2007年 1月 2日 (火) 22:30

ウブの側近たち・(2)
by ubu

  <クリップ>

 母親がクリス、父親がシロップ。
 そこで生まれた娘が『クリップ』。
 実に判りやすく、実に理にかなっている。
 この名前はお客さんに付けてもらった。石川百友坊で成長中の様子を見てもらい、公募のかたちで1匹だけ生まれた三毛の名前をお願いした。
 
 『クリップ』

 呼びやすく、弾む名前である。
 彼女は今、生後9ヶ月。まさに少女から女になろうとしている。そこに現れたのが玉付きのオス猫たちである。
 より積極的な奴から名前をあげると、
 ウニ、ルーク、ピーマ、ミッキー、ドリル、キンちゃん(叔父である)、シロップ(実の父である)などが、ストカーとなってクリップの尻を追いかけている。
 犬やネコの社会では父親意識が欠如しているので、父は娘を対等な異性としてみてしまう。
 実際に彼女に発情が来たならば、すぐに隔離をするべく準備はできている。それまでしばし、オスを引き連れたクリップの可愛い姿が冬日の百友坊に展開されるだろう。
 そうそう、クリップの同胎のメスに『キンコ』と『ピッケル』がいるのだが、2匹の茶トラはクリップほど多くのオスを惹き付けない。圧倒的に三毛が人気なのは昔からの私の観察にも当てはまる。見た目の容姿など、何か根拠があるのかも知れない。


ウブの側近たち・(1)
by ubu

   <ダーチャ>

 両親ともにフランス生まれのサモエドである。母親は生後7ヶ月で我が家に到着、女房がダーチャと名前を付けた。ロシア語で「別荘」の意である。しばらく日本語、そして日本での暮らしぶりを学び(大袈裟かな、石川家のリズムに慣れる日々、としておこう)、数ヶ月後、開国を控えた那須の動物王国に行った。
 そこでダーチャはレオンと結婚をした。仲人は私である。北海道から出向き、那須王国の若いメンバーたちに、交尾の時の心得を伝えた。

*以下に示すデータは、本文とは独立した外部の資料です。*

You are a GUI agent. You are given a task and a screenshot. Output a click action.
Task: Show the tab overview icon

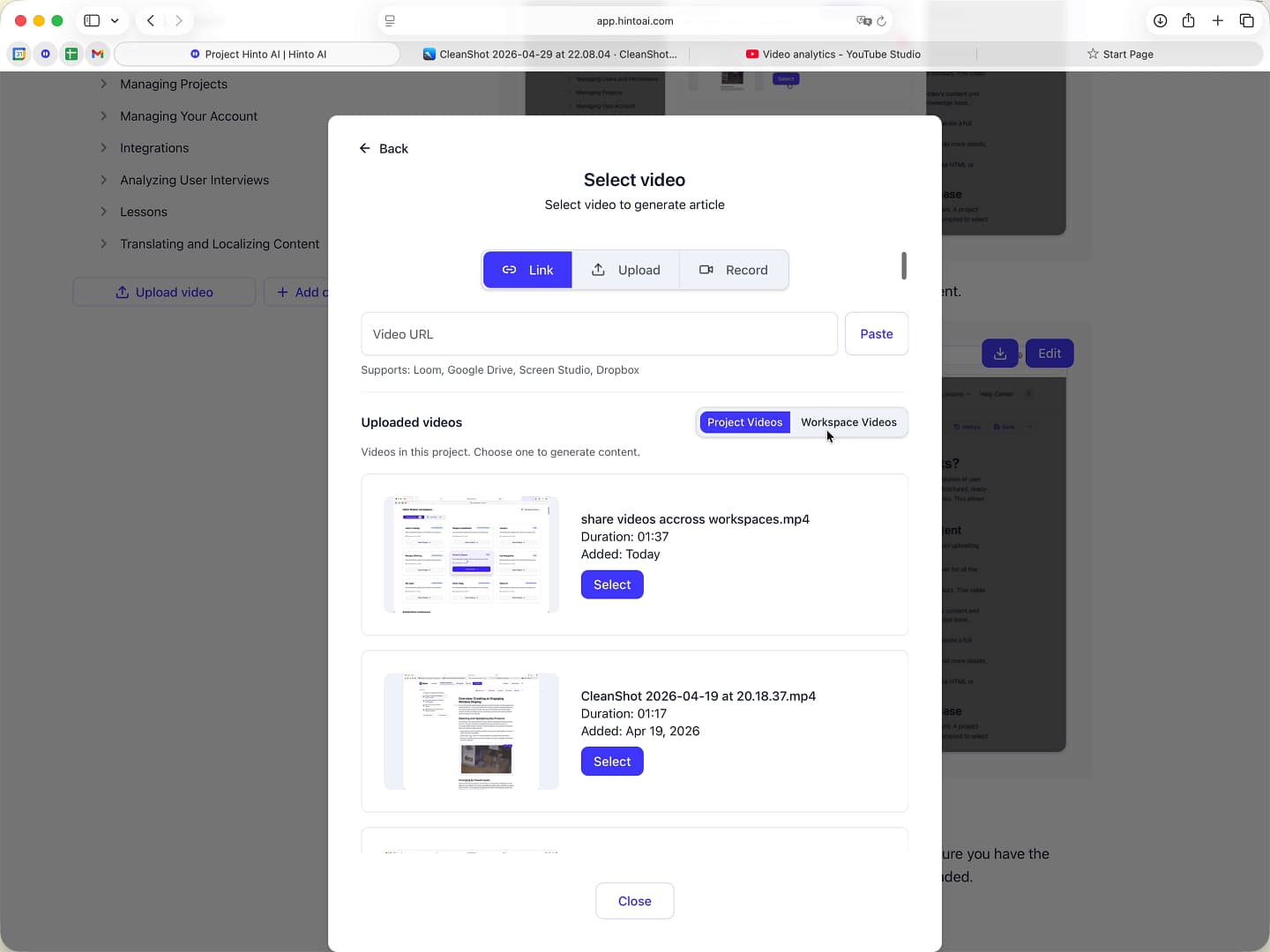[1246, 20]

もちろん『犬の』である。人間のことは詳しくない(子はふたり居るが、、、、)。
 その時に生まれたメスが1匹、縁あって我が家に戻ってきた。女房は再び同じ名前を付けた。
 
 「ダーチャ」
 
 ダーチャは初代も2代目も、とにかく明るい。そして人間大好きである。
 その遺伝子は母娘2匹のダーチャからそれぞれの子供たちに継がれている。
 今、私は2代目ダーチャの5回目の出産を待っている。
 
 「ダーチャの子をいつまでも、いつまでも待ちます」
 
 そう断言されて子犬を予約されている方がたくさんいらっしゃる。すでに4度、出産育児をしているが、前回、前々回の発情時は空振りだった。オビとの交尾は確認していたが子犬は生まれなかった。
 
 「今度だめだったら、お前を2週間ごとに子犬を待っている人の家にレンタル犬で派遣するぞ!」
 
 そう私はダーチャを脅している。
 しかし、あいつはそれぞれの家で可愛がられると、毎日が「盆に正月」、私の所に帰らないかも知れない。
 やはり、子犬をたくさん産んでくれるのが一番、
 
 「お〜い、ダーチャ、頼んだぞ!」

 私は毎日、ダーチャの腹を触り、確かめている。